Without any pictures, retype exactly the lines from the one with "Task: Click the Bertioga city marker on map" through the final line of the records.
◆ ◆ ◆
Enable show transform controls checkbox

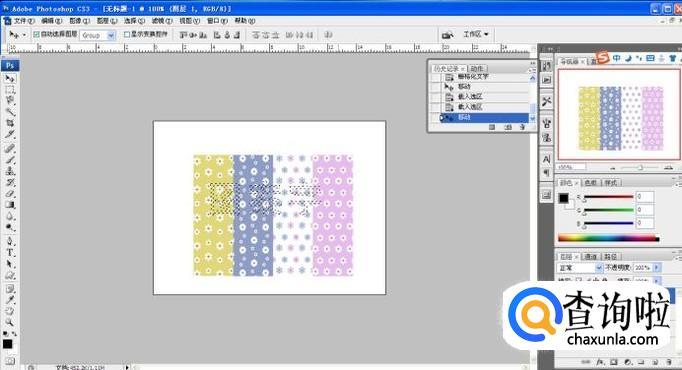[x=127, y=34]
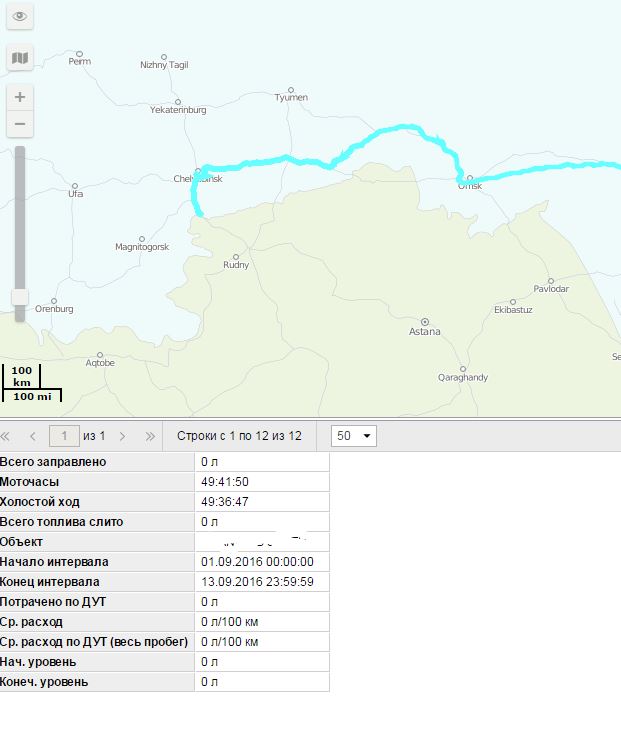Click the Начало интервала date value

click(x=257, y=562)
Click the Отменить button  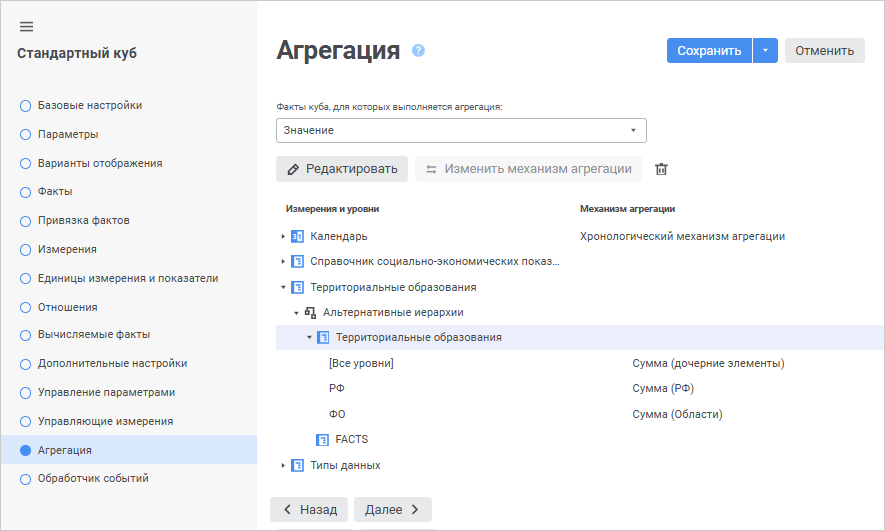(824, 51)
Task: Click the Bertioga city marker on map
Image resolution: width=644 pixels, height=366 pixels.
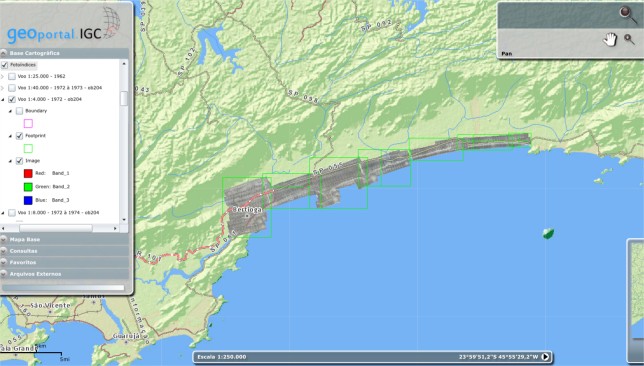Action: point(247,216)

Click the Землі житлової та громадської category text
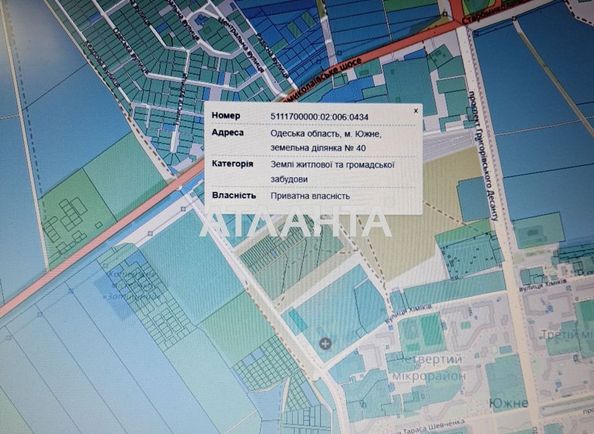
◆ ◆ ◆
● OUTPUT FOR THIS EXERCISE
Task: Click the Bertioga city marker on map
Image resolution: width=644 pixels, height=366 pixels.
Action: point(247,216)

Click the Землі житлової та громадської category text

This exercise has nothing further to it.